- **What needs to be done**:
According to the news article about TikTok hashtags, how many of the identified hashtags had been removed from the platform since the December study?

- **Excerpted passage**:
****************************************

London Daily

Focus on the big picture.
Tuesday, Jan 06, 2026

Views on TikTok hashtags hosting eating disorder content continue to climb, research says

Views on TikTok hashtags hosting eating disorder content continue to climb, research says

New analysis from the Centre for Countering Digital Hate found that views on TikTok content using hashtags it previously identified as hosting eating-disorder material grew by 1.6 billion from November to January. But TikTok says it has removed harmful content.

TikTok videos using hashtags previously identified as hosting eating-disorder content are continuing to attract views, new research by the Centre for Countering Digital Hate has found.

A December report by the campaign group identified "coded" hashtags where users could access potentially harmful videos promoting restrictive diets and so-called "thinspo" content, designed to encourage harmful weight loss.

New analysis of those hashtags by the organisation found that since the study, just seven had been removed from the platform and only three carried a health warning on the UK version of the app.

But TikTok said it had removed content which violates its rules, which do not allow the promotion or glorification of eating disorders.

The Centre for Countering Digital Hate (CCDH) said the hashtags it found still on the platform had amassed 1.6 billion more views, which the UK's leading eating disorder charity Beat has called "extremely concerning".

"There is no excuse for harmful hashtags and videos being on TikTok in the first place," Andrew Radford, Beat's Chief Executive said.

"The company should immediately identify and remove damaging content as soon as it is uploaded," he told Sky News.

Content warning: this article contains references to eating disorders.

TikTok's community guidelines restrict eating disorder-related content on its platform and this includes hashtags explicitly associated with it.

****************************************

- **Source information**:
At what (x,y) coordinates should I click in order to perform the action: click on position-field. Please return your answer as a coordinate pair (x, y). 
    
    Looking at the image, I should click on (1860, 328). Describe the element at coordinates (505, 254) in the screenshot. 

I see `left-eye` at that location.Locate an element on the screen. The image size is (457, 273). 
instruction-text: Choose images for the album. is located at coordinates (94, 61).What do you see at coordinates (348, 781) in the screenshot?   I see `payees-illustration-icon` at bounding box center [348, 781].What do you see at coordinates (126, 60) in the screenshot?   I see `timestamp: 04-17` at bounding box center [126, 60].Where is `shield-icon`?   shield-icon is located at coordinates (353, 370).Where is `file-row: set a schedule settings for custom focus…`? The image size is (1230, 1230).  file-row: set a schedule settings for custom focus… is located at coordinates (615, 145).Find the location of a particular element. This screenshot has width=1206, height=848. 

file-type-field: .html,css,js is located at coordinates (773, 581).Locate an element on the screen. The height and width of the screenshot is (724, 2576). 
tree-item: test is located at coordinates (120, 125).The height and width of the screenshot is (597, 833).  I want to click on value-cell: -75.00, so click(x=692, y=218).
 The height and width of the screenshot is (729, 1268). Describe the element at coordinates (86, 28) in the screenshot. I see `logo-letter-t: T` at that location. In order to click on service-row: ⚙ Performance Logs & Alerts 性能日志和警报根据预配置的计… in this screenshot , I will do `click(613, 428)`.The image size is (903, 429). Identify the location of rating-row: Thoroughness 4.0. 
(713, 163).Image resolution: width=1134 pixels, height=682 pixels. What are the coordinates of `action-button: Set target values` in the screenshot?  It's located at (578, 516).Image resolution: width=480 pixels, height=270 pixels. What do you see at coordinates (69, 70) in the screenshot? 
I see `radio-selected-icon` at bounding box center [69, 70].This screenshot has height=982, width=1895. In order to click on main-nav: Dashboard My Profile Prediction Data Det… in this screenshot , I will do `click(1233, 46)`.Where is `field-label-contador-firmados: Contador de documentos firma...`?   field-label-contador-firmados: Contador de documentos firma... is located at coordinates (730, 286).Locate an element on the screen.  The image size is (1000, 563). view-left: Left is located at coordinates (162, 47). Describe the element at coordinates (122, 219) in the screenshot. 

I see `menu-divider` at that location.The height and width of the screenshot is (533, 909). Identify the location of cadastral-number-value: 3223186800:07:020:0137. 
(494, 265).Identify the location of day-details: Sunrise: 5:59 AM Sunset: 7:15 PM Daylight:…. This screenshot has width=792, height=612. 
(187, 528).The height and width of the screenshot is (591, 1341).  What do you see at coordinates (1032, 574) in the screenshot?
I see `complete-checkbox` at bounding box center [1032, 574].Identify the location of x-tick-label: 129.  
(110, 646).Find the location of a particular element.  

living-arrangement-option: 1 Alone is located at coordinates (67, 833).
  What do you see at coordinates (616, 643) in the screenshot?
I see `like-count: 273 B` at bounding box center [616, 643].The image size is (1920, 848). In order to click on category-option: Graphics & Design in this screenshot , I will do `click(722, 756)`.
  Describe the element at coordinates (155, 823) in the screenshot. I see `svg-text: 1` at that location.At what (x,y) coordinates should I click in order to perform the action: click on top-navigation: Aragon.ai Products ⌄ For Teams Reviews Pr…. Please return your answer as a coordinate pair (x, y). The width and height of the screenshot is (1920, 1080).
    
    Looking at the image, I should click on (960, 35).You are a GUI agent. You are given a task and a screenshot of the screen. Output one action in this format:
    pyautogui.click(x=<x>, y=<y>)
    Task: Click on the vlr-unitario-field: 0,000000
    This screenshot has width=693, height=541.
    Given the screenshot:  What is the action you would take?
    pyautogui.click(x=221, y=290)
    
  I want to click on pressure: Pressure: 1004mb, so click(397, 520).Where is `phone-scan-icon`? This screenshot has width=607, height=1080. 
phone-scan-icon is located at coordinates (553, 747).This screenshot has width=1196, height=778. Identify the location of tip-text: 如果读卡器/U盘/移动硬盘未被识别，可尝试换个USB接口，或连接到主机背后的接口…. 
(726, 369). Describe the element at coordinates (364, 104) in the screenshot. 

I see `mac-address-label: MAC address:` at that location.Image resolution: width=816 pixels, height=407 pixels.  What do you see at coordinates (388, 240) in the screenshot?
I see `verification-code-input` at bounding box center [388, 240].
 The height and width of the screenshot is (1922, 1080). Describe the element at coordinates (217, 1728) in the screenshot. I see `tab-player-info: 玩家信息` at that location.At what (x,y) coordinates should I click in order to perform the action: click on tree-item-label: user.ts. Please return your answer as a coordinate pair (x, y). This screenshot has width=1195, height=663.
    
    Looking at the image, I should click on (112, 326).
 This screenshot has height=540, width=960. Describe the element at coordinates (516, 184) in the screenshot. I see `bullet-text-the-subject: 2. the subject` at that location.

****************************************

- **Your solution**:
Seven